19.2. Cryptography and Random Numbers

The authors of this book are not cryptography experts. Writing cryptographic software is a particularly subtle pursuit, and anyone who attempts it without proper research will fail to write robust and secure cryptographic applications. This chapter has two, and only two, purposes:

To convince people who are not experts in cryptography that this is an area best left to experts.
To let experts in cryptography know that a particularly useful tool is available for their use.

If you are not an expert in cryptography but need to use it, we suggest Applied Cryptography [Schneier, 1996] as an excellent overview and introduction to the topic.

Cryptography is generally no different from other software in its predictability requirements; when you give a program the key to decrypt data, you want it to decrypt the data the same way every time. There is one exception: choosing a truly random key. No matter how sophisticated an encryption algorithm is, it is worthless if an attacker can guess what key was used to generate the data. For example, many encrypted messages include some sort of timestamp that tells approximately when they were created. If you then use the current time to seed a common pseudo-random number generator, it would not take long for the attacker to decrypt the data by simply using the time when the message was created to seed common pseudo-random number generators and try keys based on those numbers.

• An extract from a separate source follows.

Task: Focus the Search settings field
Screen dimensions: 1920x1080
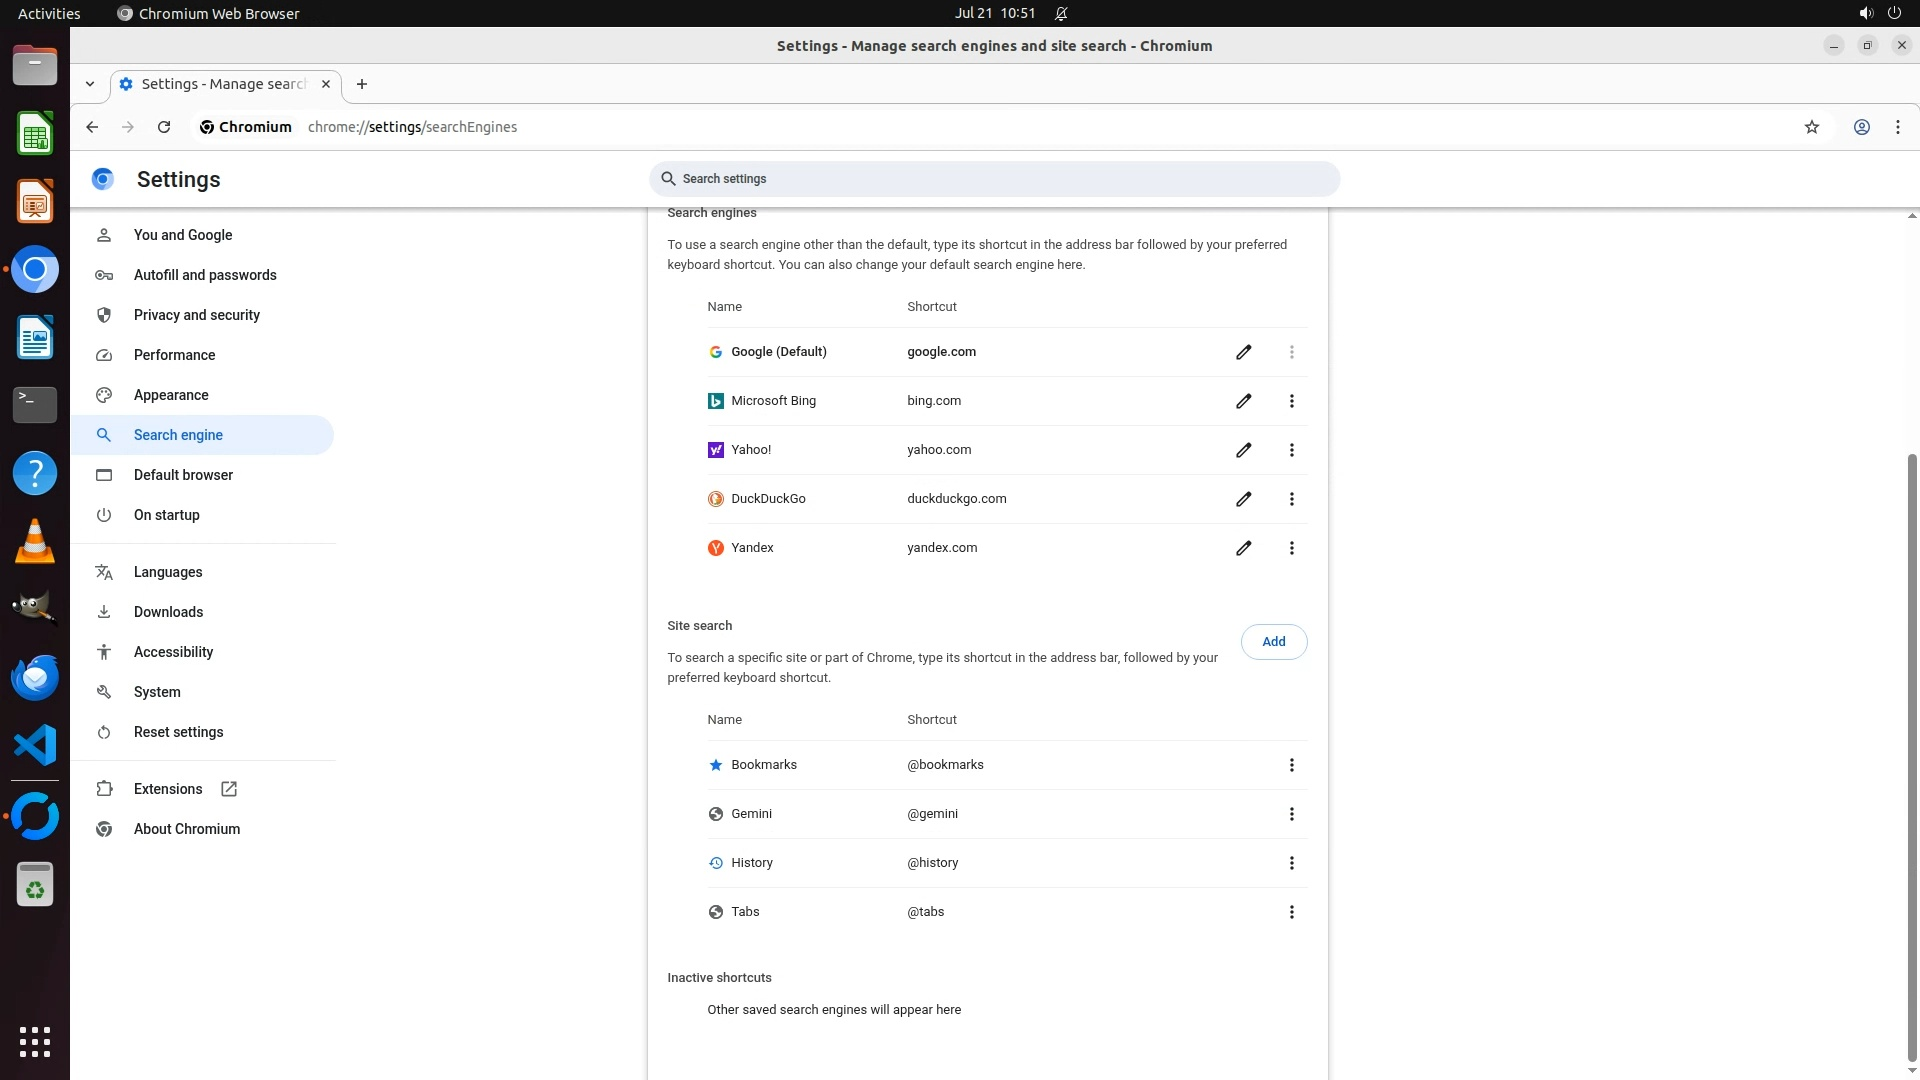Action: coord(994,179)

It does not work much better to ask a human to provide a key. In general, people pick keys that are hardly random. Their keys are generally related to natural language text, which is highly predictable in terms of information theory. Natural language is said to have low entropy; a truly random key has high entropy.

If every computer had a small radiation source, the unpredictable amount of time between the particles emitted by decaying atoms could be used to produce truly random numbers, numbers that could not be predicted based on any other information. No other known data would be sufficient to predict which numbers might have been created by the emission of radiation.

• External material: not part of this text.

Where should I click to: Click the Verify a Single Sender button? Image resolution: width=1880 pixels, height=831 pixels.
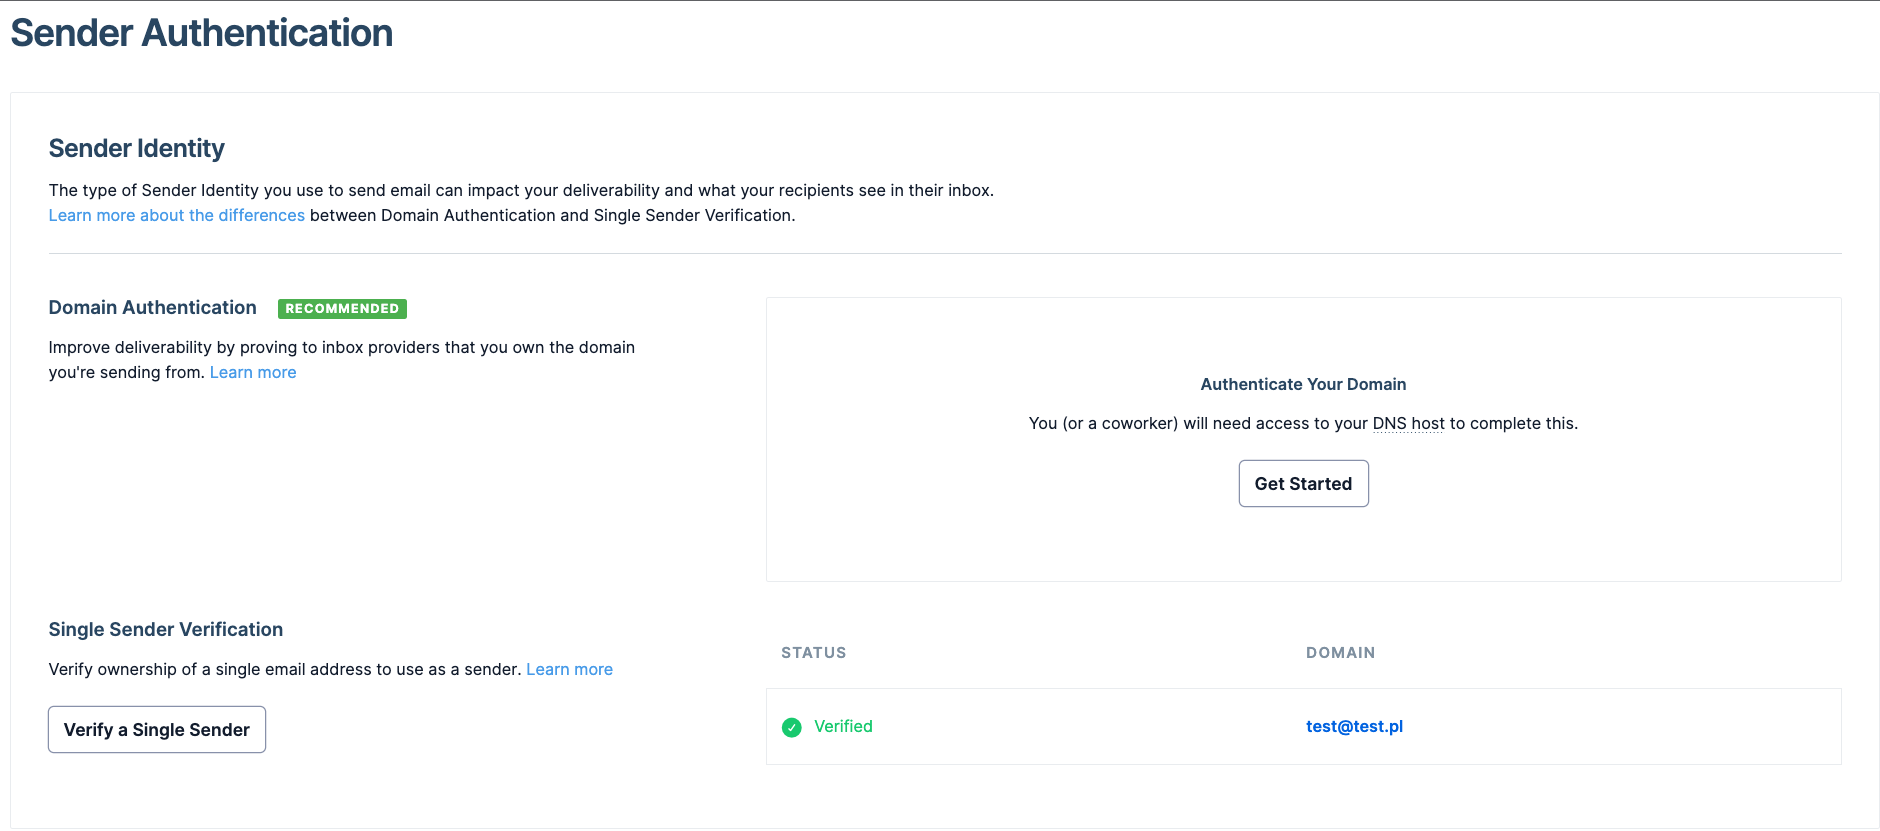click(x=157, y=729)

Since most computers are not equipped with such devices, Linux improvises. Ted Ts'o wrote code that examines timings of external events (mouse clicks, keyboard keypresses, and so on) and extracts information from them, storing it in an entropy pool. There are components of human (and other external) interaction with the computer that are essentially random. The code that fills the entropy pool attempts to distinguish the amount of entropy that is being added, which allows the programmer to determine the amount of entropy used to generate random information. Recently, many computers have started to provide hardware-based sources of cryptographically random data; on Linux, this random data is fed into the system entropy pool as needed so that all Linux programs can use the same interface regardless of the hardware they use.

Programmers who need random numbers based on unpredictable events can take random numbers from the entropy pool through one of two similar devices: /dev/random and /dev/urandom. The /dev/random device returns only as many bytes of random data as the device currently estimates are in the entropy pool. The /dev/urandom device does not try to offer any guarantees about the amount of entropy in the information it returns; it generates as much random data as you want, based on the entropy pool. Whenever either device is read, it subtracts the number of bytes read from the entropy count.

When you read data from either device, it does not simply return the data that is in the entropy pool. It returns data stirred by a one-way hash algorithm that does not reveal the state of the pool in its output.

Use neither /dev/random nor /dev/urandom for data you want to replicate. They are particularly useless sources of data for Monte Carlo methods; even 1,2... n-1,n would be better; it is at least a repeatable series.
If you need only a certain amount of entropy, but need more raw data than entropy, you can read a small amount of data from one of the random devices (depending on what quality you need guaranteed) and then extend it with a hash function such as MD5 or SHA.

The source code to the random driver, drivers/char/random.c, includes considerable documentation on the details. If you do intend to write cryptographic code that uses the data provided by one of the interfaces, we recommend that you read that documentation first.